AIM: Copy out word for word the stretch of the listing from the line that contains "You are a GUI" through the end of the listing, leaving out the pictures.

══════

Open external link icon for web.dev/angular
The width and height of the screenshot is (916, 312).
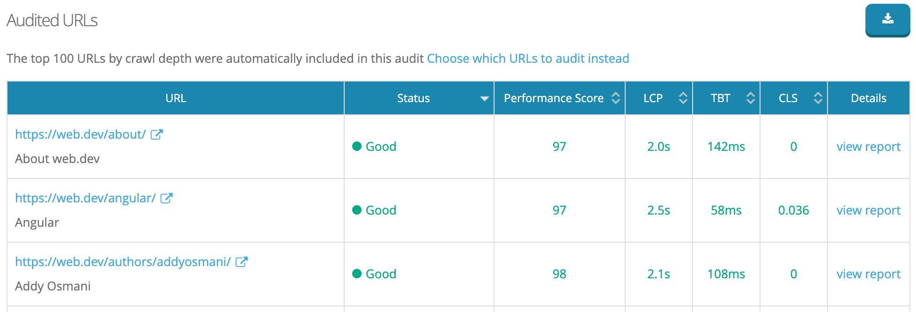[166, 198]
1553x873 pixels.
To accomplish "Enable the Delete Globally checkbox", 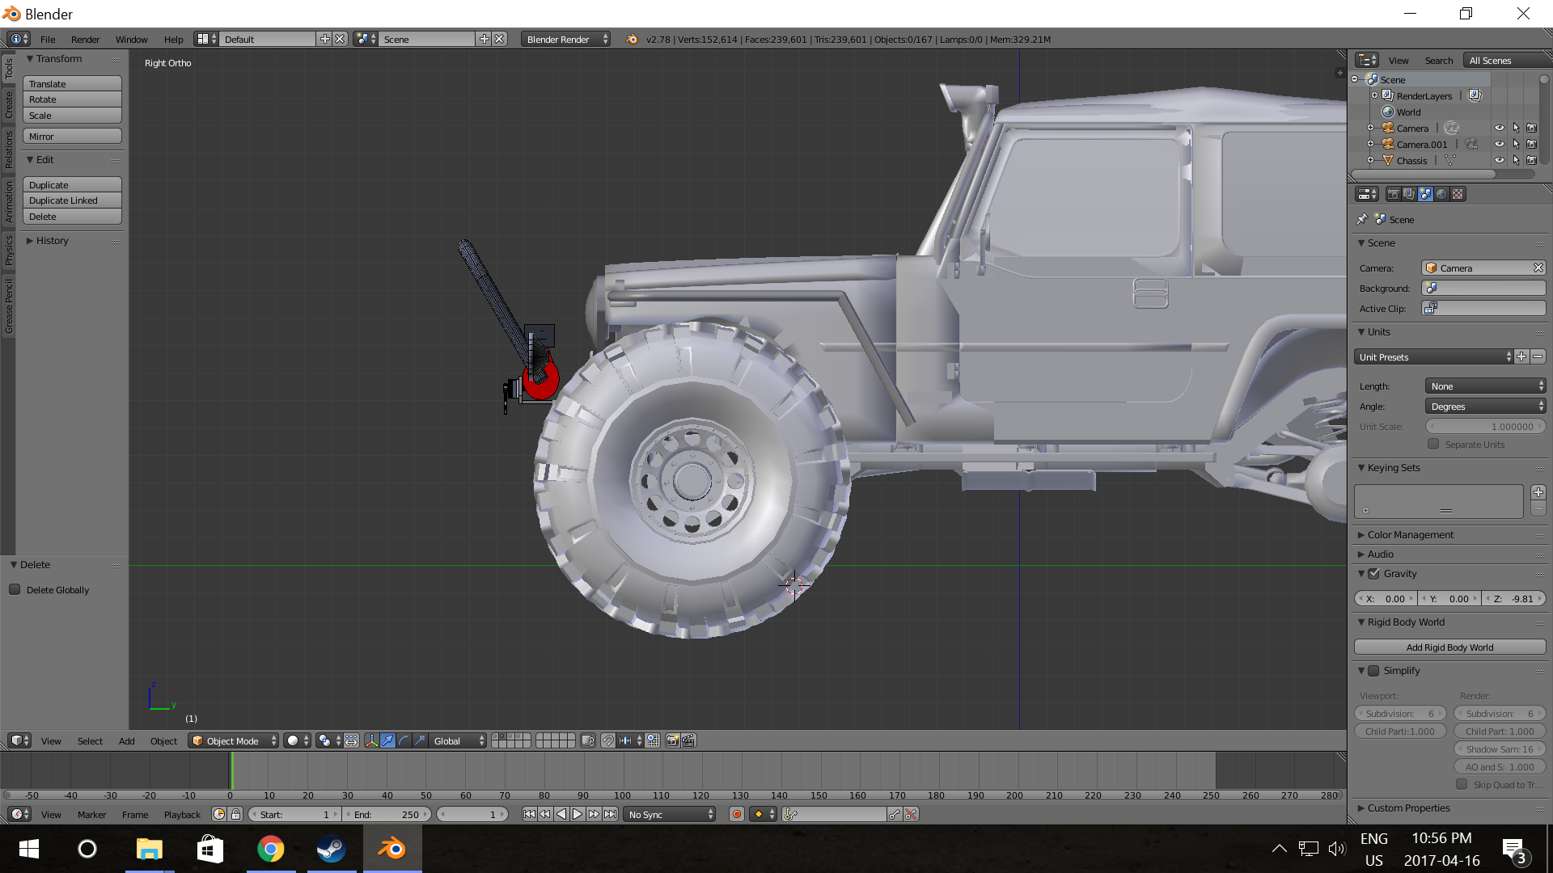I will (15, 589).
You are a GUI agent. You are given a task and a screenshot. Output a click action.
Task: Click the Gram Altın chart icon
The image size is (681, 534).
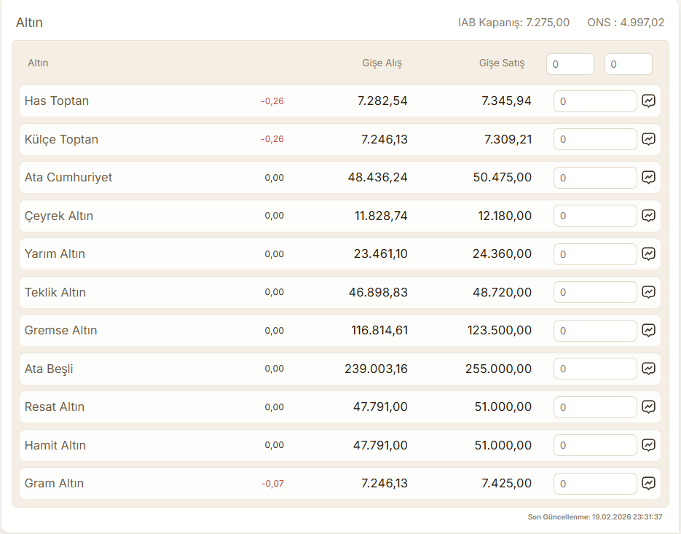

══════

WRITTEN RESPONSE:
You are a GUI agent. You are given a task and a screenshot. Output a click action.
Task: Click the Gram Altın chart icon
The image size is (681, 534).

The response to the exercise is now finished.